»»
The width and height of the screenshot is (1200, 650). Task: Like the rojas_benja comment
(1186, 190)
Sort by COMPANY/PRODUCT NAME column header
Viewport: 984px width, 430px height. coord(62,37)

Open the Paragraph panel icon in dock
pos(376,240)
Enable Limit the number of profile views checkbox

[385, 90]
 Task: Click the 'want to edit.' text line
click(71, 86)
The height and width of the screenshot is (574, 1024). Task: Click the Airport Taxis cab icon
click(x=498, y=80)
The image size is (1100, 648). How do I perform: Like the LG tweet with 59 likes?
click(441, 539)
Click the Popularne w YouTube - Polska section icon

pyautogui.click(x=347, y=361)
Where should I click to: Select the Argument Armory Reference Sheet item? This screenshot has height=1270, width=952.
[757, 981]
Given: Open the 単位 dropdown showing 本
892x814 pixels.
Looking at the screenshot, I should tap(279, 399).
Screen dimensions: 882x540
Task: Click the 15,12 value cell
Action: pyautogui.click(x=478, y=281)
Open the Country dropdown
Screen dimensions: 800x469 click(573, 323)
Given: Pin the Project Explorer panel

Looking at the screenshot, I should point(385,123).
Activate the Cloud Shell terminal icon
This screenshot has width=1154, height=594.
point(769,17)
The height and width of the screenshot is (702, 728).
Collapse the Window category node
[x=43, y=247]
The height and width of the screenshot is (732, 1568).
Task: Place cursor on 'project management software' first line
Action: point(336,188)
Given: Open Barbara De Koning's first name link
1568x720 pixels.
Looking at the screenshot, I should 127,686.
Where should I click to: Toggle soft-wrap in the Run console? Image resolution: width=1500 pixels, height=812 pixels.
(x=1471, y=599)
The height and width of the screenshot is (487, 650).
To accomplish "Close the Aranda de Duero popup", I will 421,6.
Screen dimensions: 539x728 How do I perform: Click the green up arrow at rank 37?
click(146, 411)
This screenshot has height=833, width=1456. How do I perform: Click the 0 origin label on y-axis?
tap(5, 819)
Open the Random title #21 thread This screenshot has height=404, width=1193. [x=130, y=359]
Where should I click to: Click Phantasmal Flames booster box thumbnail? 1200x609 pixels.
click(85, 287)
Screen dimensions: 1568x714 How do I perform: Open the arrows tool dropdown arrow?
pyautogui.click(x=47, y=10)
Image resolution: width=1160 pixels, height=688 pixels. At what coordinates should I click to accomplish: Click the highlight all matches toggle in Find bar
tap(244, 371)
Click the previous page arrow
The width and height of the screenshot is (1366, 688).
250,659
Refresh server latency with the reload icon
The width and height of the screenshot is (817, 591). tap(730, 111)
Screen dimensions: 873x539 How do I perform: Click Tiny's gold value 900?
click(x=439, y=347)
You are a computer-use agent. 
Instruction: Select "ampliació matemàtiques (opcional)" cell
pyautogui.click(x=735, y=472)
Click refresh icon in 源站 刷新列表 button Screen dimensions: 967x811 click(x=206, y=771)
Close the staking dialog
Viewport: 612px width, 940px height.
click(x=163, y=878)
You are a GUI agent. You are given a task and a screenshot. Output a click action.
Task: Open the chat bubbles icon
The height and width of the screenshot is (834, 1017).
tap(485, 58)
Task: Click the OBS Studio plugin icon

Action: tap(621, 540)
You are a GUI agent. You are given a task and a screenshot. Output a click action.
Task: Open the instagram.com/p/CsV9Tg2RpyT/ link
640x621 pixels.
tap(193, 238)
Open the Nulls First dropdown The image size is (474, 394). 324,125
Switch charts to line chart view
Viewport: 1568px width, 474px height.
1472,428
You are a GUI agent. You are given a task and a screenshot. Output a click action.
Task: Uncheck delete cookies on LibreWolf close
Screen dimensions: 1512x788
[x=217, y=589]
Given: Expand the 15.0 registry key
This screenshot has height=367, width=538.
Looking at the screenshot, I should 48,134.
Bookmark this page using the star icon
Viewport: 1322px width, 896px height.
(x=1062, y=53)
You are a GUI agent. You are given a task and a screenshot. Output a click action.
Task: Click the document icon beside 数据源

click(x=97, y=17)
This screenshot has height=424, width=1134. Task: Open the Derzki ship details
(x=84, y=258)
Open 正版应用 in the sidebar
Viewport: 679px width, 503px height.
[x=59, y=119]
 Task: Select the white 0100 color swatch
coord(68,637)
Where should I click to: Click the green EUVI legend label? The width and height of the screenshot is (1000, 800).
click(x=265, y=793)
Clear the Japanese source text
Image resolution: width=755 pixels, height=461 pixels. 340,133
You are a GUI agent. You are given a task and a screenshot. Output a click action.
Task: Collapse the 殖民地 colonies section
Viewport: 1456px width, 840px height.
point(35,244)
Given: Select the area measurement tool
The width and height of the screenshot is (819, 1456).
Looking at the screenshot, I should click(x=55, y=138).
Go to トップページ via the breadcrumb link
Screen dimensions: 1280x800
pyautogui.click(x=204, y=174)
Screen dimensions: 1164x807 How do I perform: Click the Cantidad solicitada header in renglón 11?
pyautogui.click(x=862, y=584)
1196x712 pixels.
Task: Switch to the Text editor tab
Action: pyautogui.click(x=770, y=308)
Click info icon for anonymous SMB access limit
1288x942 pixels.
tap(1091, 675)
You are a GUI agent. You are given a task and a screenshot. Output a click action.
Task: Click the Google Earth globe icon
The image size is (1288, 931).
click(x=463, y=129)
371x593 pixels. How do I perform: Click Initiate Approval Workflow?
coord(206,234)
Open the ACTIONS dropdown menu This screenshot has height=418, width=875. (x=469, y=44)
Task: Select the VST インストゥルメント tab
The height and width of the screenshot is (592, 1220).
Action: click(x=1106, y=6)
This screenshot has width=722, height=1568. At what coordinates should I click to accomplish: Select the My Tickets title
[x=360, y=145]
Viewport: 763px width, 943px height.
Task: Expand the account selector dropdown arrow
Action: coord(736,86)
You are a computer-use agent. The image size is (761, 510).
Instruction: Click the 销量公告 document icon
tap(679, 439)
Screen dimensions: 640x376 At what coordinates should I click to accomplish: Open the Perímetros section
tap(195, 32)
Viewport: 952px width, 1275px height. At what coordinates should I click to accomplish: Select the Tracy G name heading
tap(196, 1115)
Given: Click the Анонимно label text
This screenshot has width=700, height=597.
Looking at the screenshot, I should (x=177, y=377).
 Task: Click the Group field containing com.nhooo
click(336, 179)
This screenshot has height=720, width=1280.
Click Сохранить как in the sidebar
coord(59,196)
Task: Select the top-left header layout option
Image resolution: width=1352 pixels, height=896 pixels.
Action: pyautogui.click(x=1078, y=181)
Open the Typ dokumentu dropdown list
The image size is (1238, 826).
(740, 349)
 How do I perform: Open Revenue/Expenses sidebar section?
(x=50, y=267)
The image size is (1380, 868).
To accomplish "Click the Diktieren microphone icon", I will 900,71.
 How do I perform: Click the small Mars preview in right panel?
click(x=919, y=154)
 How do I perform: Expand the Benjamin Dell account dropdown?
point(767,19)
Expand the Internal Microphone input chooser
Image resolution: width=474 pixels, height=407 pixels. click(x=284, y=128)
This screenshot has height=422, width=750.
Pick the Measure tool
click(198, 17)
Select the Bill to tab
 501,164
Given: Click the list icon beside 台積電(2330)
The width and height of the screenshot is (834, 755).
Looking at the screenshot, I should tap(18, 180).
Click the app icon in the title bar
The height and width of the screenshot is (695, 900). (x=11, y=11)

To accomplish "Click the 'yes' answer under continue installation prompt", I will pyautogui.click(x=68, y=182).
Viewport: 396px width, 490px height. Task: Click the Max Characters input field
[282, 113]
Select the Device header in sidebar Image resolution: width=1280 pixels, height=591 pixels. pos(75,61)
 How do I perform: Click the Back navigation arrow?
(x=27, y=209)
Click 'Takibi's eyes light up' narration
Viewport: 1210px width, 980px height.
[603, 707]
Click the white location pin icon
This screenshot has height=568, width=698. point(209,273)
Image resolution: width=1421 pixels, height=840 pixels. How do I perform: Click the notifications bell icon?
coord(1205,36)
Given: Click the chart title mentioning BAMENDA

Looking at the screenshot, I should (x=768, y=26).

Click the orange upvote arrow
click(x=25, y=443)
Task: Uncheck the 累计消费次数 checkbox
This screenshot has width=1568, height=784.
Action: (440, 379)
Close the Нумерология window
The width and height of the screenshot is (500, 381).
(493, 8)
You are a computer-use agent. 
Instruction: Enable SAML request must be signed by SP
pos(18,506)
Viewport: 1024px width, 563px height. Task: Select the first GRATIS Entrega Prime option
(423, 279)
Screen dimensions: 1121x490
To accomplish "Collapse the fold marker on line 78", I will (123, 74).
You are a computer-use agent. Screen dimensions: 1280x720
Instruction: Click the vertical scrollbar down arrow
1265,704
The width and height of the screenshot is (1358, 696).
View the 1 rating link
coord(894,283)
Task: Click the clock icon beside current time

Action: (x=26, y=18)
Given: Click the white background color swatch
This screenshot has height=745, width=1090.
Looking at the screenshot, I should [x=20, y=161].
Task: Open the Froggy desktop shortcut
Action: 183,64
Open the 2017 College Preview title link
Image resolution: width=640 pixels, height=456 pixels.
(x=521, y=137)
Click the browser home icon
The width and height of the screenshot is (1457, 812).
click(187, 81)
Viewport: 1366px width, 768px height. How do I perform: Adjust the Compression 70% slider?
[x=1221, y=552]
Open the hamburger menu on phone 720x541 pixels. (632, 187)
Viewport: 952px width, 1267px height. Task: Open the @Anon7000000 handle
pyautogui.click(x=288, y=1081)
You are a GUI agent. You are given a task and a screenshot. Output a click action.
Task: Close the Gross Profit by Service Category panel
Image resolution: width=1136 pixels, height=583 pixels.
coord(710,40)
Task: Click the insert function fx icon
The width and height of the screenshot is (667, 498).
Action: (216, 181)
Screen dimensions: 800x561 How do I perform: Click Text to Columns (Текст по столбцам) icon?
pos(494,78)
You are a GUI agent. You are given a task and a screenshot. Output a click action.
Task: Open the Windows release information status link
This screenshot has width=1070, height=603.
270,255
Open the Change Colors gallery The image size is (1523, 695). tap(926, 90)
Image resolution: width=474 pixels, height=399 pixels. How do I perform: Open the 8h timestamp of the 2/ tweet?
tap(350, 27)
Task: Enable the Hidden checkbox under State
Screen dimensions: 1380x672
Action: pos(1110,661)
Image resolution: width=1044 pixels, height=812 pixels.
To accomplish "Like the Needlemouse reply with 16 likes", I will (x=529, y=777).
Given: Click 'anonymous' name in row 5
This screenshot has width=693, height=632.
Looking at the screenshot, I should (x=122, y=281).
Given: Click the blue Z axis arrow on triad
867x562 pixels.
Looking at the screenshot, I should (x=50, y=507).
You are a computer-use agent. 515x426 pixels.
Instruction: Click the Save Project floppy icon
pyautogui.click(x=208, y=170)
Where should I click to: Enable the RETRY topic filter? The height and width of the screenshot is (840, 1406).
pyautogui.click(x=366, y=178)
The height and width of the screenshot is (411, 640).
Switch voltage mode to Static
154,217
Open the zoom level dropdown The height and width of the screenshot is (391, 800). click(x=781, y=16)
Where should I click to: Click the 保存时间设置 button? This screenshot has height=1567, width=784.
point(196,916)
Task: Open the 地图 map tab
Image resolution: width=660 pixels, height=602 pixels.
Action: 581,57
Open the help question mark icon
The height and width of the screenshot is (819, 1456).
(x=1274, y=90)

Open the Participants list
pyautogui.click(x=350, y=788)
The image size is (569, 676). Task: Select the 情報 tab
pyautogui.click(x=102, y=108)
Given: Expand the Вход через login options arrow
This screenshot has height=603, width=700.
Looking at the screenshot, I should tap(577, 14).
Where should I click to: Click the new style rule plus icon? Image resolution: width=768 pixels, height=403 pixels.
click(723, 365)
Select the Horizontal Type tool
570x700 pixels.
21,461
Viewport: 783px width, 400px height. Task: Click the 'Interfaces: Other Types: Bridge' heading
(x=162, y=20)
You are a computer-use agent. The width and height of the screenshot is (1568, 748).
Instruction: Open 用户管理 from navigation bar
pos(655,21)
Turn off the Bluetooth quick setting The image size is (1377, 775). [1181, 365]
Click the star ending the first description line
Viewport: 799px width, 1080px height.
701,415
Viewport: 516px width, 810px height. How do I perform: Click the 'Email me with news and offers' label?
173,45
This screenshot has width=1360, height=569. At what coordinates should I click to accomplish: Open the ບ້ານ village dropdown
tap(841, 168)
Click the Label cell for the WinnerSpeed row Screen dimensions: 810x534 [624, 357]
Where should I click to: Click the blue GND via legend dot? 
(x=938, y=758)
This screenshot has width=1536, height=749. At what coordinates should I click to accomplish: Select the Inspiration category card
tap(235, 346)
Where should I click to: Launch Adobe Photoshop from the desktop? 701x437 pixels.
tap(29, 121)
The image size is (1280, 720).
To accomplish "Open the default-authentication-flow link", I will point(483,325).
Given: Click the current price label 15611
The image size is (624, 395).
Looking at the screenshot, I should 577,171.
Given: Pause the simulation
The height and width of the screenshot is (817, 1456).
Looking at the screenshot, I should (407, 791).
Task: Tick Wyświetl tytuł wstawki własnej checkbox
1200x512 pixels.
««
When a line in the records holds the string "under", copy that line.

To accomplish "Click the 'yes' answer under continue installation prompt", I will pyautogui.click(x=68, y=182).
Task: Enable the Hidden checkbox under State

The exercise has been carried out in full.